No recuerdo lo que ocurrió después. Pero de pronto era por la mañana, y me encontré tendido boca arriba en el suelo, despatarrado, en una calle frente al santuario de Lugalbanda.
Me sentía tan rígido y dolorido como si una serie de monstruos hubieran estado doblando cada uno de mis miembros por el lado equivocado. No tenía la menor idea de cómo había ido a parar al lugar donde estaba, ni lo que había ocurrido la noche anterior. Pero resultaba claro que había pasado la noche durmiendo al cielo raso, y sabía que debía haber estado haciendo cosas extrañas. La mandíbula me dolía miserablemente y notaba la lengua hinchada y dolorida —quizá me la había mordido una o dos veces—, y había saliva seca en mi barbilla y en mi ropa. Dos soldados jóvenes de aspecto desconcertado estaban inclinados sobre mí.
—Creo que está vivo —dijo uno de ellos.
—¿De veras? Sus ojos son como cristal. Hey, ¿estás vivo? ¡A ti te lo digo!
—Habla más consideradamente. Es el hijo de Lugalbanda. —Eso no significa nada, si está muerto.
—Pero está vivo. Mira, respira. Sus ojos se mueven.
—Sí, es cierto. —Y a mí—: ¿Eres realmente el hijo de Lugalbanda? Oh, creo que sí lo eres. Llevas un anillo de príncipe. Anda, ven. Deja que te ayudemos.
Aparté su mano.
—Puedo arreglármelas —dije con voz como cobre oxidado—. ¡Apartaos, apartaos!
De alguna forma conseguí ponerme en pie, no sin mucho vacilar y tambalearme. Los soldados aguardaron a unos pasos, preparados para sostenerme, con expresión algo aprensiva, supongo, debido a mi tamaño. Pero mantuve mi equilibrio. Uno de ellos guiñó un ojo y dijo:
—Has estado celebrando el Matrimonio un poco demasiado, ¿eh, mi señor? Bien, eso no es ningún pecado. ¡Gloria a ti, mi señor! ¡Gloria al nuevo año!

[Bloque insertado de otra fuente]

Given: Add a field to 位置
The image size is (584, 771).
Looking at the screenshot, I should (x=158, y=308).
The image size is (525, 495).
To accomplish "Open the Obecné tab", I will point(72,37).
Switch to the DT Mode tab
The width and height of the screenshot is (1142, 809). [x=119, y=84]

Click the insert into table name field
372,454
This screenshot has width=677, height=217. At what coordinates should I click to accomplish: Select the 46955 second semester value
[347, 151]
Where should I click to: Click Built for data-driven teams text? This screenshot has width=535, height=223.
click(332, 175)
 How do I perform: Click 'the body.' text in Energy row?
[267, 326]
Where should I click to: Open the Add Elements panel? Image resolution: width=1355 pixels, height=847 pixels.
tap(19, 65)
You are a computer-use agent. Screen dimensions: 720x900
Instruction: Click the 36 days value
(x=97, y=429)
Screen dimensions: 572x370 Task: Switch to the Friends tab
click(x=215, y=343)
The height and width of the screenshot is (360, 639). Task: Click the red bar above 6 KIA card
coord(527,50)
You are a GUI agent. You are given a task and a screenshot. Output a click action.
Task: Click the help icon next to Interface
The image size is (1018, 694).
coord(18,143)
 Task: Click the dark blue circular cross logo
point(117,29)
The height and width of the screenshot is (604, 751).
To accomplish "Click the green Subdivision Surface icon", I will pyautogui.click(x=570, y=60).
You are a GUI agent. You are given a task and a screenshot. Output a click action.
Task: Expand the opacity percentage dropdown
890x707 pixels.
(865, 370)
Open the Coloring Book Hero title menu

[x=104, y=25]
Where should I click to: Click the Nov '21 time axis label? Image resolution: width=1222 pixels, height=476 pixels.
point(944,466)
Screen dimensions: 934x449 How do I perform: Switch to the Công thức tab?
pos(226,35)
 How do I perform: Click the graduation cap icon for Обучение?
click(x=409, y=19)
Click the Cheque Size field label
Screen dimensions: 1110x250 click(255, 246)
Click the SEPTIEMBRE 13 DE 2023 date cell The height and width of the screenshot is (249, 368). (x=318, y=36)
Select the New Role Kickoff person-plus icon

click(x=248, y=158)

El Matrimonio. ¡El Matrimonio! Los recuerdos volvieron como una avalancha, y con ellos el dolor. Inanna, Dumuzi, Dumuzi, Inanna.
Me di la vuelta, estremeciéndome, recordándolo ahora todo. Y aquella terrible sensación de soledad, de saber que había permanecido solo bajo las indiferentes estrellas, volvió a mí. De nuevo me atravesó una tormenta del espíritu que hizo que los dolores y magulladuras de mi debilitado cuerpo no parecieran nada.
Fruncieron el ceño.
—¿Te encuentras bien? ¿Hay algo que podamos hacer por ti?
—Simplemente dejadme —dije débilmente.
—Como desees, mi señor. —Se encogieron de hombros y empezaron a alejarse calle abajo—. ¡Las dulzuras de Inanna recaigan sobre ti, mi señor! —me dijo uno de ellos por encima del hombro. Y el otro se rió y le dijo—: Y este año tienen que haber sido auténticas dulzuras. ¿No la viste? ¿A la joven, quiero decir?
—¡Oh, por supuesto que la vi! ¡Qué goces habrá conseguido el rey de ella! —¡Ya basta! —gruñí.
Y otra vez ellos, ya distantes:
¡La diosa ha muerto! ¡Viva la diosa!